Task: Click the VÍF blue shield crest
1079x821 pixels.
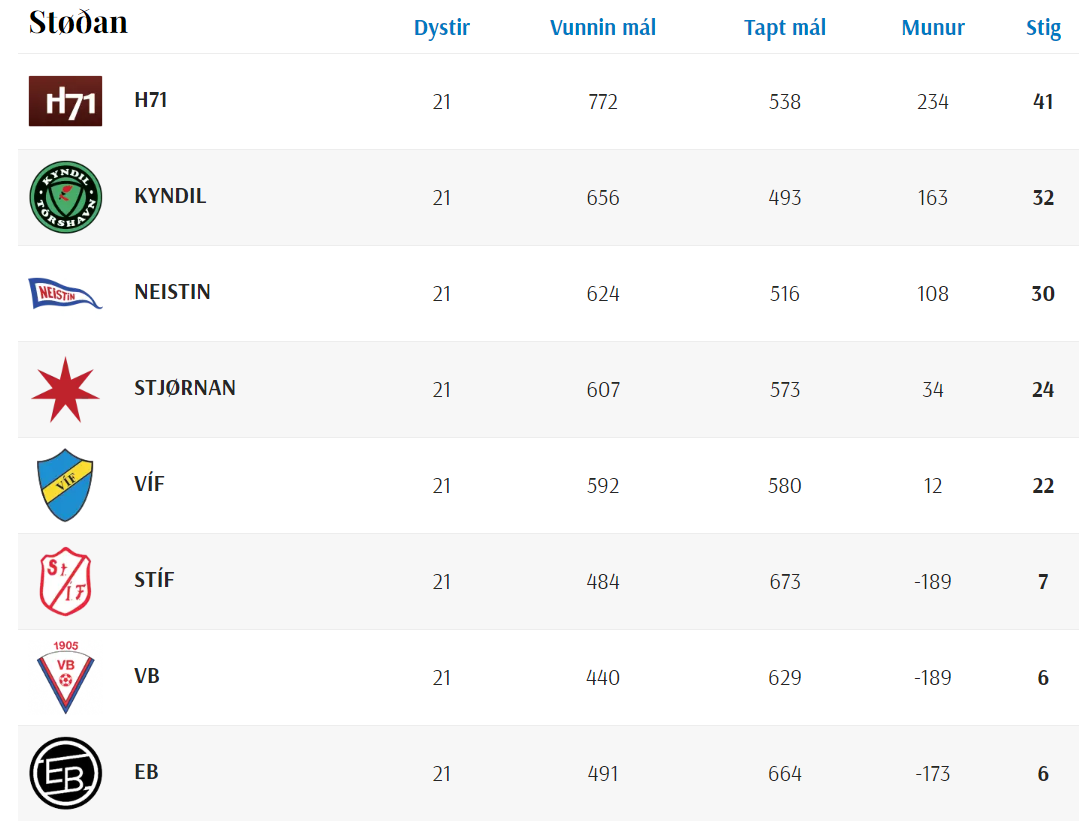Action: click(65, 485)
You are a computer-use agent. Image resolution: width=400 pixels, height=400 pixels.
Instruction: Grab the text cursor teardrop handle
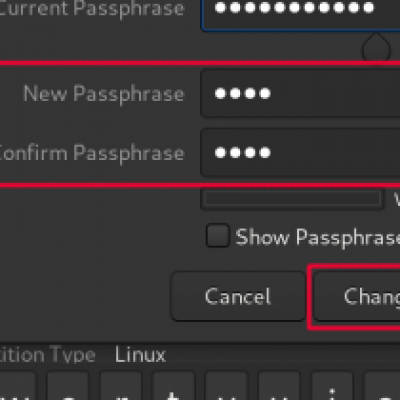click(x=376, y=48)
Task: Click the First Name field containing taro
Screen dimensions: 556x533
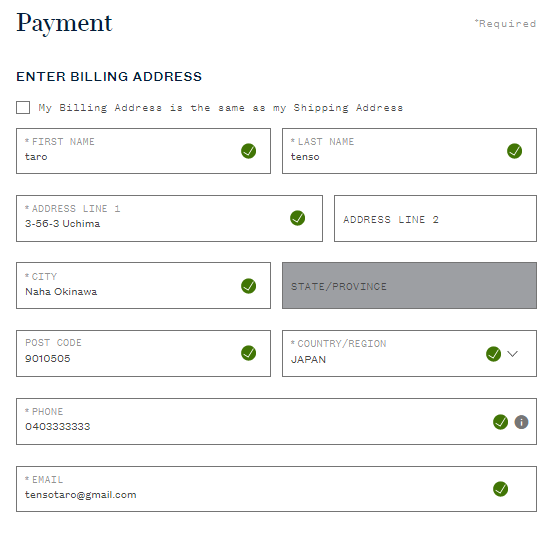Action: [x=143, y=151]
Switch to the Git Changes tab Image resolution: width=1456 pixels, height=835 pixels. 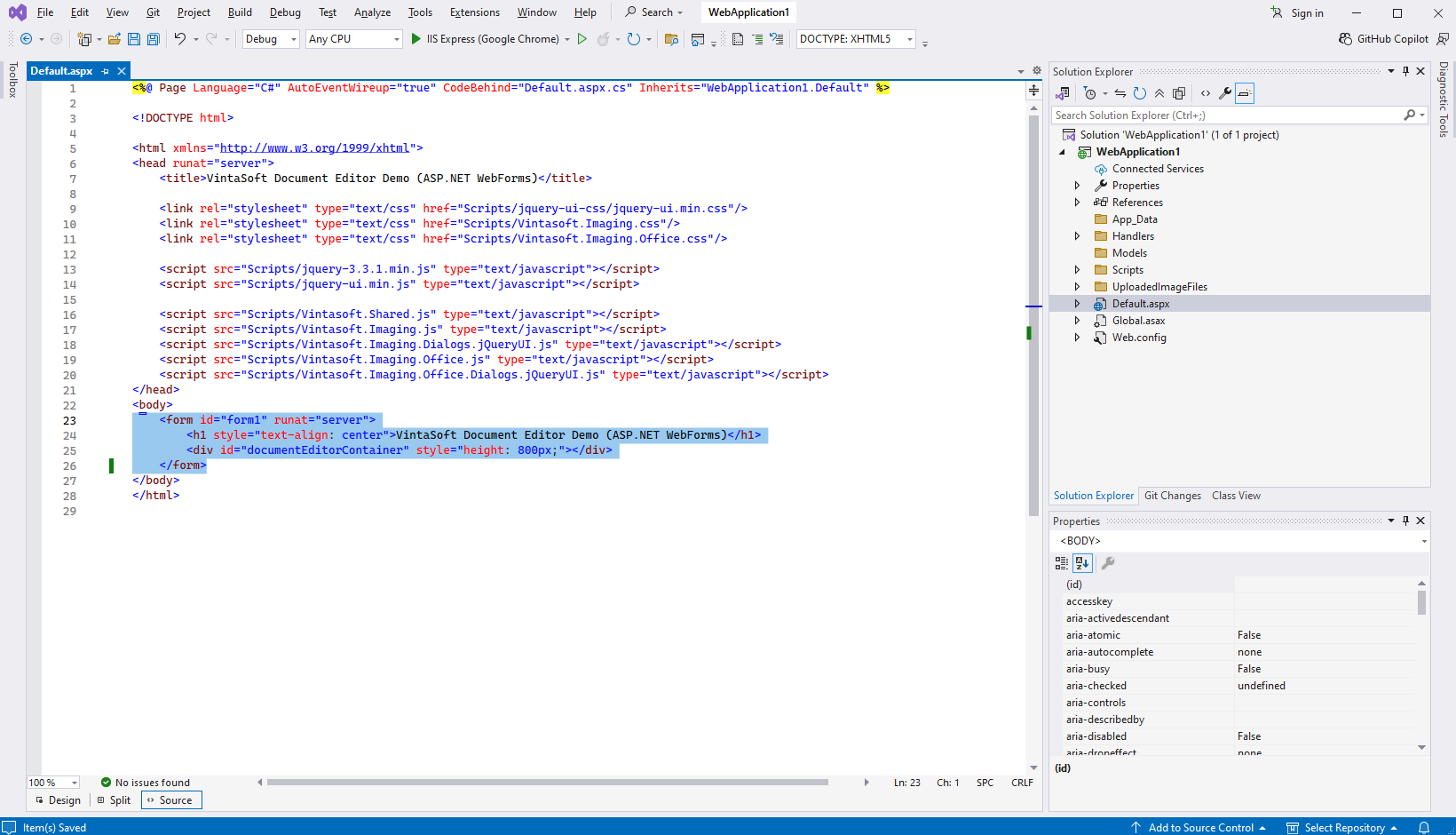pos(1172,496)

──────────

Find the word "Task" in the entries and show each line where it is found.

Task: Click the VÍF blue shield crest
Task: Click the First Name field containing taro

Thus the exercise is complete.